Justamente ayer, la Comisión de Seguridad Nacional del Congreso se reunió bajo fuertes medidas de protección y en estricto secreto con el titular de Gobernación, Miguel Ángel Osorio Chong; el procurador general de la República, Raúl Cervantes; el director general de Pemex, José Antonio González; el comisionado de seguridad nacional, Renato Sales, y el director del Cisen, Eugenio Imaz Gispert, a fin de conocer las estrategias del gobierno federal para hacer frente a las redes del huachicol, actividad que causa a Pemex un daño patrimonial por cerca de 30 mil millones de pesos cada año.

A reserva de que se haga público el contenido de lo allí conversado, es claro que para hacer frente al poder creciente de la delincuencia organizada y su alarmante capacidad de reclutamiento no sólo de servidores públicos, sino de núcleos de población, se requiere un viraje radical en la estrategia de seguridad vigente, en sus rasgos básicos, desde la administración pasada.

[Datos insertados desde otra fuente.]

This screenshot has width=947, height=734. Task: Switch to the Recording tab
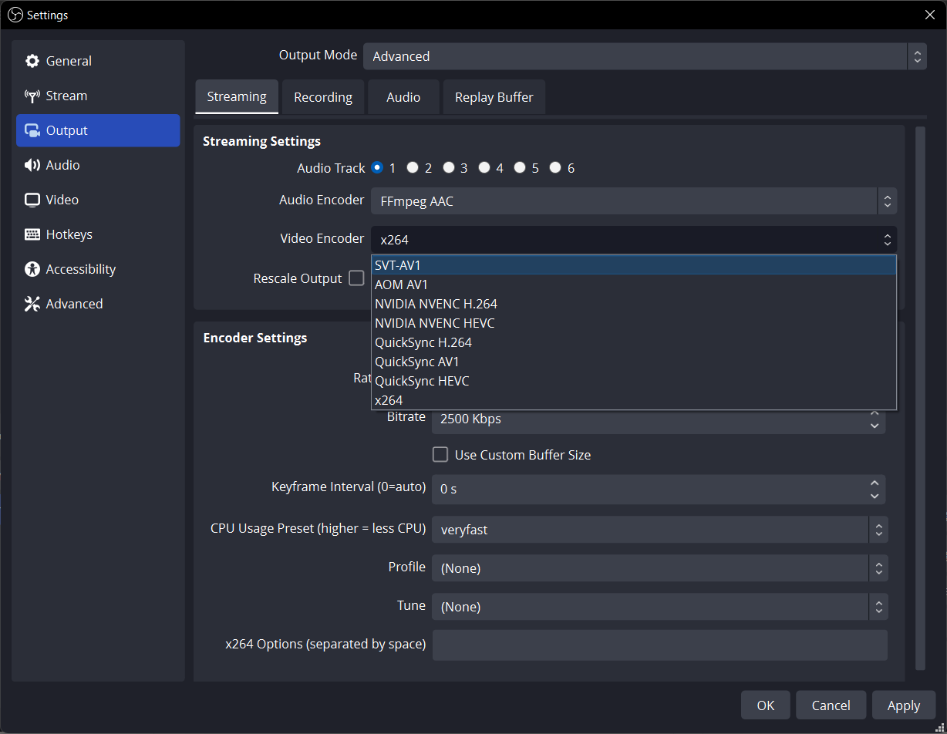pos(323,97)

Es necesario, por ejemplo, empezar a considerar cuánto ha contribuido la política económica generadora de pobreza en el aprovisionamiento de personal para los grupos criminales y de qué manera el desempleo, el deterioro de las condiciones de vida y la desintegración social causada por las recetas neoliberales han convertido al narco al huachicol y a otras modalidades delictivas en fuentes de empleo para decenas o cientos de miles de personas.

De no tomarse en cuenta esas consideraciones, resultaría inevitable concluir que se debe lanzar la fuerza militar y policial contra un sector de la población, lo cual tendría consecuencias aun más trágicas que la estéril década de aplicación de la fuerza como componente central de la estrategia de seguridad.